文書抜粋 ▸
ポリ塩化ビニル系樹脂は、各種性能(静電気防止性、防炎性、耐候性、耐寒性等々)を付与することが可能で一般雑貨分野以外にも使用される場合がある。
【0003】
軟質ポリ塩化ビニル樹脂に、氷着を防止するためにシリコーンオイル等を添加することで経時でブリードアウトを発生させて表面を滑りやすくする方法がある。(特許文献1、2参照)
【0004】
しかし、ブリードアウトさせたフィルムを用いるため、加工時に汚れが付着しやすくなり、保管や管理が困難であるという問題があった。
この問題を解決するため、フィルム表面にフッ素系塗工液等を塗布する工程を経る方法が用いられているものもある。
【0005】
しかしながら、塗工する工程が必要となり自社で塗工できない場合は委託場所を探す必要もあり、生産コストも上がり非常に高価な製品となってしまう問題がある。また、フッ素系塗工液は環境問題の観点から使用は避けなければならない。
【先行技術文献】
【特許文献】
【0006】
【特許文献1】特開昭62-252477号公報
【特許文献2】特開2020-152107号公報
【発明の開示】
【発明が解決しようとする課題】
【0007】
本発明は、これらの手間とコストを低減するための着氷雪防止性を付与できるポリ塩化ビニル系樹脂組成物、および該組成物からなるポリ塩化ビニル系樹脂フィルムを提供することを目的とする。
【課題を解決するための手段】
【0008】
本発明者は、帯電防止可塑剤と、親水性フュームドシリカ、疎水性フュームドシリカを用いることで、生産時のプレートアウトや、生産したフィルムのブリードアウトを抑制しながら、着氷雪防止性を有するポリ塩化ビニル系樹脂組成物、および該組成物からなる着氷雪防止ポリ塩化ビニル系樹脂フィルムを鋭意検討した結果、本発明を完成するに至った。
【0009】
すなわち、本発明の要旨は以下のとおりである。
[1]
ポリ塩化ビニル樹脂100質量部に対して、帯電防止可塑剤及び帯電防止剤を合計添加量で35質量部以上50質量部以下、親水性フュームドシリカを0.05質量部以上0.80質量部以下、疎水性フュームドシリカを2.5質量部以上15.0質量部以下、を含有するポリ塩化ビニル系樹脂組成物。

収集データ ▸

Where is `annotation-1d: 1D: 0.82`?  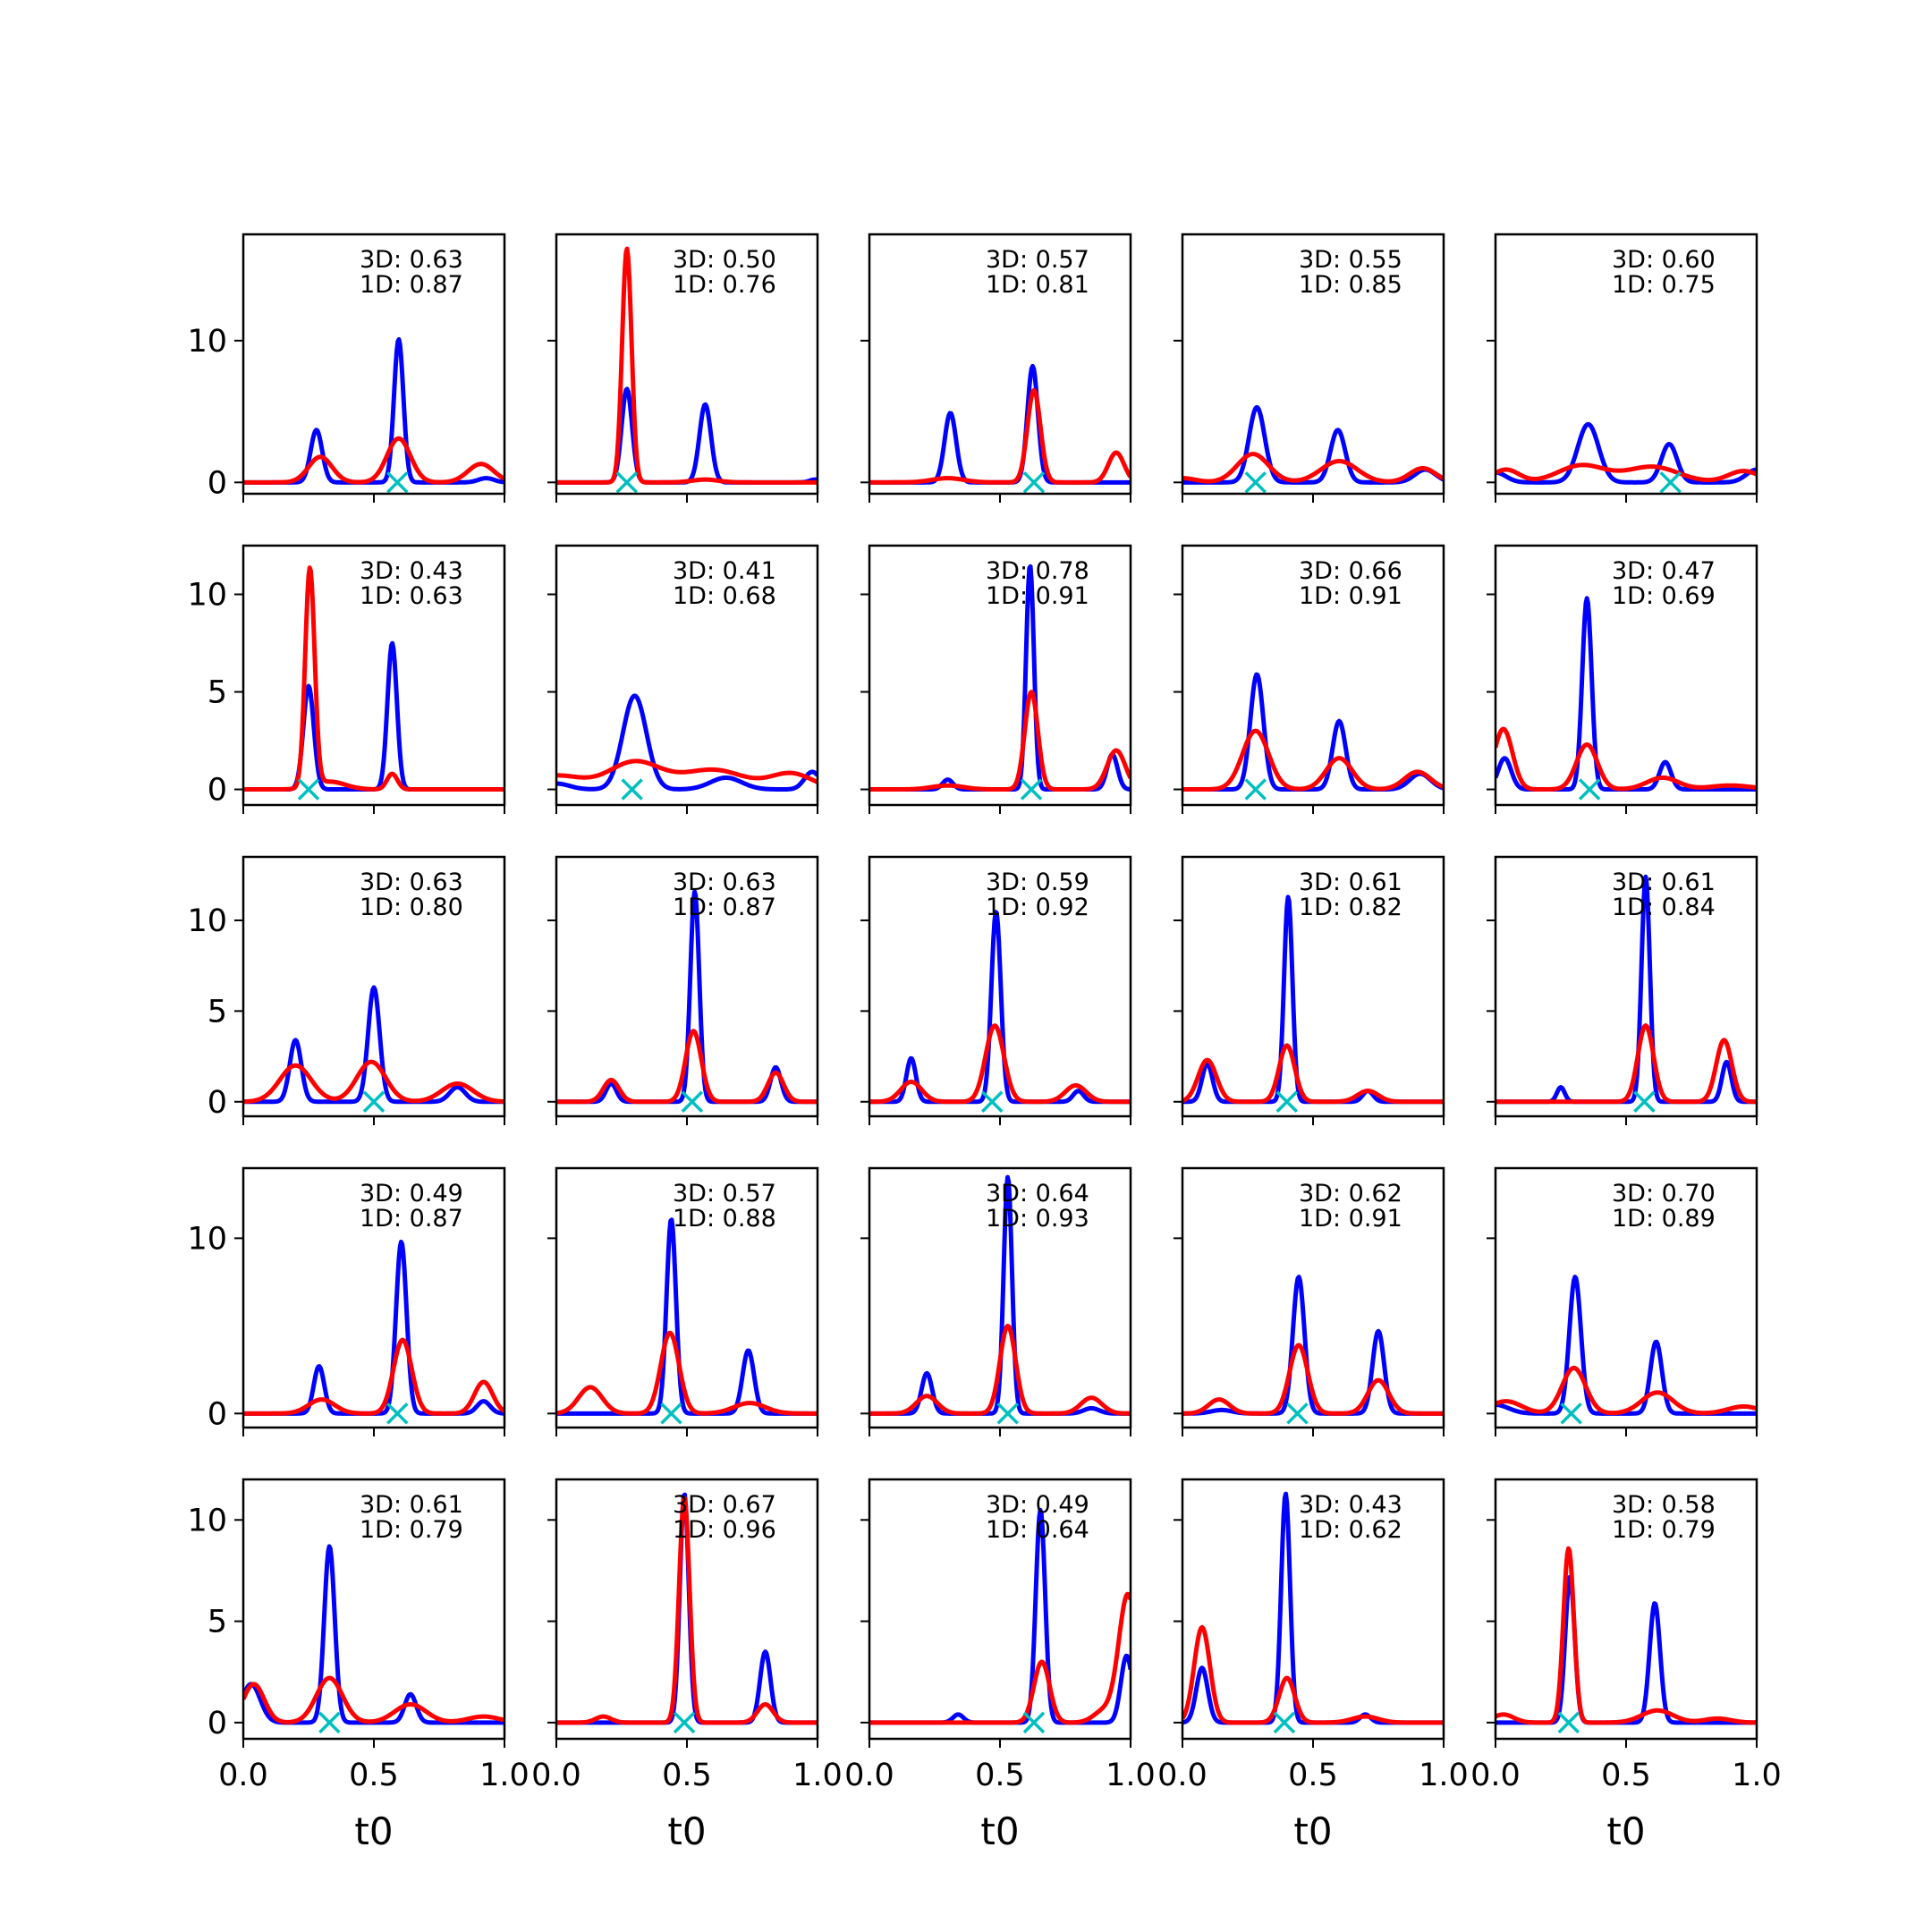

演習課題 ▸
A - 文書抜粋の「ポリ塩化ビニル系樹脂は、各種」から「難であるという問題があった。」までを、両端の語句も含めて一字一句変えずに再掲せよ。
B - 文書抜粋において、フィルム表面にフッ素系塗工液を塗布する方法が抱える問題点を、本文に示された理由に基づき1～3文で説明せよ。

演習の解答 ▸
A -
ポリ塩化ビニル系樹脂は、各種性能(静電気防止性、防炎性、耐候性、耐寒性等々)を付与することが可能で一般雑貨分野以外にも使用される場合がある。
【0003】
軟質ポリ塩化ビニル樹脂に、氷着を防止するためにシリコーンオイル等を添加することで経時でブリードアウトを発生させて表面を滑りやすくする方法がある。(特許文献1、2参照)
【0004】
しかし、ブリードアウトさせたフィルムを用いるため、加工時に汚れが付着しやすくなり、保管や管理が困難であるという問題があった。

B - 塗工工程が必要となり、自社で塗工できない場合は委託先を探す必要もあるため、生産コストが上がり非常に高価な製品になってしまう。また、フッ素系塗工液は環境問題の観点から使用を避けなければならない。